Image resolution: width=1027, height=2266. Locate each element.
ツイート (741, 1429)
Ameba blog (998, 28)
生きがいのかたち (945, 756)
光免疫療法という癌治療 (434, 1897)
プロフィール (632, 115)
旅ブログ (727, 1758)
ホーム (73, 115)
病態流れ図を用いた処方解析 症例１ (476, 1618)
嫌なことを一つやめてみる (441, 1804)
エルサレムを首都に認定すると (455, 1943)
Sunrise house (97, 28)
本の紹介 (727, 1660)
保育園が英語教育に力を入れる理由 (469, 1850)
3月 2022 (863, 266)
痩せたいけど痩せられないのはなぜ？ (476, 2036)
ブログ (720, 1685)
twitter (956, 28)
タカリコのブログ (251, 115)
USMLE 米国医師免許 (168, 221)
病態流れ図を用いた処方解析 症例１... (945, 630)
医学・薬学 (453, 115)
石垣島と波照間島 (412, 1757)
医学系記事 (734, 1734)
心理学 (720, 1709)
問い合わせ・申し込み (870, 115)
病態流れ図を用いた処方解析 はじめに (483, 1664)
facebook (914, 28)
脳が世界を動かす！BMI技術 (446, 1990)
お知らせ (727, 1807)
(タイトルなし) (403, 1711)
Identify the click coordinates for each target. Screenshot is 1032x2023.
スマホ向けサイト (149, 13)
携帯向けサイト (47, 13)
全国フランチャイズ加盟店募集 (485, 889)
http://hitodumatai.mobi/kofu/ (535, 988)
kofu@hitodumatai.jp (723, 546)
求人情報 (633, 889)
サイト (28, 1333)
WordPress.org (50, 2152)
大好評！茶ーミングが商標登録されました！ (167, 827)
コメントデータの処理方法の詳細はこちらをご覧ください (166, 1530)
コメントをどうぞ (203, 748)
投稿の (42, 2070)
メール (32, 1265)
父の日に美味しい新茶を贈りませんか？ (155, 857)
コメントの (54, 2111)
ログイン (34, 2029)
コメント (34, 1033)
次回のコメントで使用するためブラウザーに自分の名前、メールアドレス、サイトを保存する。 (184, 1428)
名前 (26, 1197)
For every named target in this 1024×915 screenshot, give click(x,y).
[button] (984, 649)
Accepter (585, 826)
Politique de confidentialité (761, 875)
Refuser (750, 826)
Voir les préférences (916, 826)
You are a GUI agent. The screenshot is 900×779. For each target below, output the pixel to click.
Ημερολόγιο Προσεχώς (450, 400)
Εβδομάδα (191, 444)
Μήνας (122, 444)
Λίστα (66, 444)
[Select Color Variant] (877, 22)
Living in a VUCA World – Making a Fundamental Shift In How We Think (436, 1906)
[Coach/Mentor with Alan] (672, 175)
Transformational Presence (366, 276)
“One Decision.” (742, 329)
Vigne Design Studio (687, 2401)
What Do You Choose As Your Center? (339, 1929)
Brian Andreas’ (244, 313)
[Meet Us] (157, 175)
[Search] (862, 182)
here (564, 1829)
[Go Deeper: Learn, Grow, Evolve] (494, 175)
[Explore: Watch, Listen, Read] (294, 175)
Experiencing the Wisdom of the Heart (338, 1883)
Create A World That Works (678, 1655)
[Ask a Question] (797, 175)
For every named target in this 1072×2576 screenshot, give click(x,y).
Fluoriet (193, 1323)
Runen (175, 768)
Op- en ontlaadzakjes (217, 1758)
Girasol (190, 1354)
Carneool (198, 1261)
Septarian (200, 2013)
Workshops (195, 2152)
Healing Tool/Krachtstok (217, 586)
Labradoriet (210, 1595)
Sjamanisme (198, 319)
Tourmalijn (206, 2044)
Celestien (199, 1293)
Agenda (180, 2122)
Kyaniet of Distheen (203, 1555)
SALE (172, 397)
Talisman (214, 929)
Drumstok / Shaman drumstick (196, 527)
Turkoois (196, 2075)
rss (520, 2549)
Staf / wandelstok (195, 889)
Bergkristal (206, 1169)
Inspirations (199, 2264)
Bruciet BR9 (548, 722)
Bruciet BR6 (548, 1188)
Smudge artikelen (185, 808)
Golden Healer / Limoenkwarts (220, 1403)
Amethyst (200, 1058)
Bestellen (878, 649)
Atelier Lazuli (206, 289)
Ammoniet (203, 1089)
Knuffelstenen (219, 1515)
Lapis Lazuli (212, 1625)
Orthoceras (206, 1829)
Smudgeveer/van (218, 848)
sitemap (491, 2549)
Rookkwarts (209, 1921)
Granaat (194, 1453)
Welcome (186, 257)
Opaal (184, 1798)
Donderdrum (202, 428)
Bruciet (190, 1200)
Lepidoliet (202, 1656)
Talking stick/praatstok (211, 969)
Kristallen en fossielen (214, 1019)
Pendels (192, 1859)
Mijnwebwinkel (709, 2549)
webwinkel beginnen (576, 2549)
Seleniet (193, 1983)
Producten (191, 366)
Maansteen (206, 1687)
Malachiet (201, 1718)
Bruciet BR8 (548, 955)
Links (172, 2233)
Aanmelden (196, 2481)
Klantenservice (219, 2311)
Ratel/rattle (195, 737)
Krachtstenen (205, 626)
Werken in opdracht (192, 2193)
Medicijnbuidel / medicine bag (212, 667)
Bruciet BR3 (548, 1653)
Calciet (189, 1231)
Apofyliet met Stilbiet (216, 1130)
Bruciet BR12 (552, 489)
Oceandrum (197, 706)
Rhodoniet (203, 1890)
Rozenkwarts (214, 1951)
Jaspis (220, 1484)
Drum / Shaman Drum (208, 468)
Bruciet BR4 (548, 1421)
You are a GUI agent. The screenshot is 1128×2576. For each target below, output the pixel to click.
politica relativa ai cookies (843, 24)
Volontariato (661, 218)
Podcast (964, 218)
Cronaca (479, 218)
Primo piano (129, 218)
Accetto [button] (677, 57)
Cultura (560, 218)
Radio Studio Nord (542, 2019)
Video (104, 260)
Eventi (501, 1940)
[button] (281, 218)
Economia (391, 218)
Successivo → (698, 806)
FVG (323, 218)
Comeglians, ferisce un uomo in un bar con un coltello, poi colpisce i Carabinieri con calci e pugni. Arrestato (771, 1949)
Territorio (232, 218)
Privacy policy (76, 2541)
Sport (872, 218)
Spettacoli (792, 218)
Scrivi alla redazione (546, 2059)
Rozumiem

****************

> **COMPITO ASSEGNATO**
Riscrivi la parte che comincia con la riga contenente "Radio Studio Nord (542, 2019)" e arriva fino alla fine delle voci, sostituendo "Scrivi alla redazione" con "Contatta la redazione" e lasciando invariato tutto il resto.

> **SOLUZIONE DELL'ESERCIZIO**
Radio Studio Nord (542, 2019)
Video (104, 260)
Eventi (501, 1940)
[button] (281, 218)
Economia (391, 218)
Successivo → (698, 806)
FVG (323, 218)
Comeglians, ferisce un uomo in un bar con un coltello, poi colpisce i Carabinieri con calci e pugni. Arrestato (771, 1949)
Territorio (232, 218)
Privacy policy (76, 2541)
Sport (872, 218)
Spettacoli (792, 218)
Contatta la redazione (546, 2059)
Rozumiem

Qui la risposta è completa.